The Docker FAQ cites various differences between LXC and Docker. While Docker now utilizes libcontainer, it originally wrapped the LXC user tools. In summary, LXC provided a wrapper around Linux kernel technologies, while Docker essentially provided a wrapper around LXC.
This post look at the following technologies in the context of LXC:
- Kernel namespaces
- Chroots (using pivot_root)
- uidmap and gidmap
- Virtual Ethernet
What Linux Containers Are Not
Linux containers are a form of isolation that may feel like virtualization. But it’s important to remember that they are not virtualization. Indeed, the performance and resource improvements gained from avoiding virtualization are why containers are superior in many situations.
Virtualization emulates the guest system, translating each and every instruction between the guest and host. A hypervisor manages this process, and there is always some sort of performance hit. Linux containers, on the other hand, share the kernel and execute instructions on the host directly. But they do share some resources, which comes with its own performance hit.
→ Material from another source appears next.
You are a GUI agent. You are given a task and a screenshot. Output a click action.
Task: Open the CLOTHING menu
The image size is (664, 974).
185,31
Here’s what the Linux container stack looks like:
What’s the performance difference between native, container, and virtualization? Well, IBM has done some research on the issue. Their conclusions? That "containers result in equal or better performance than VM in almost all cases. “
Because Linux containers make use of the kernel directly, a Linux kernel is required for the host system. If you’re not running Linux, one common solution to this is to virtualise a Linux VM and then run LXC inside that VM. One VM, many containers.
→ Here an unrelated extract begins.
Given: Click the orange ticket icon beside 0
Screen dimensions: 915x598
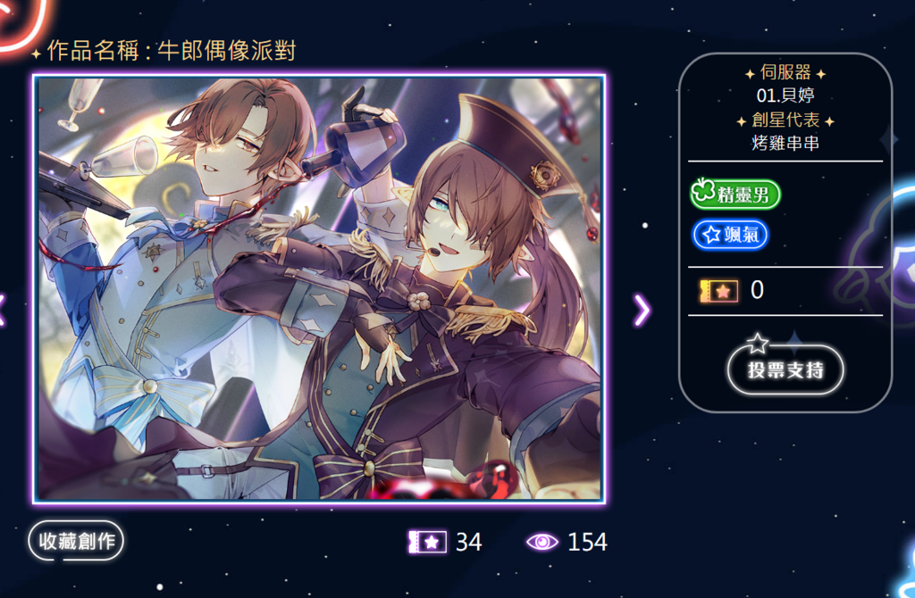Looking at the screenshot, I should pos(719,290).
If you need to handle more operating systems, virtualisation offers a clear advantage here. Virtualization technologies also support features such as Open Virtualization Format to more easily migrate VMs between supported systems.
Before diving into the specifics of LXC, let’s look at one more isolation tool that can be used independently from the LXC tooling.
Part one of this series introduced chroot, which changes the working root directory of a process and all subprocesses. We can take another approach, however. We can copy an entire root filesystem to a new location and set the root there. This is pivot_root.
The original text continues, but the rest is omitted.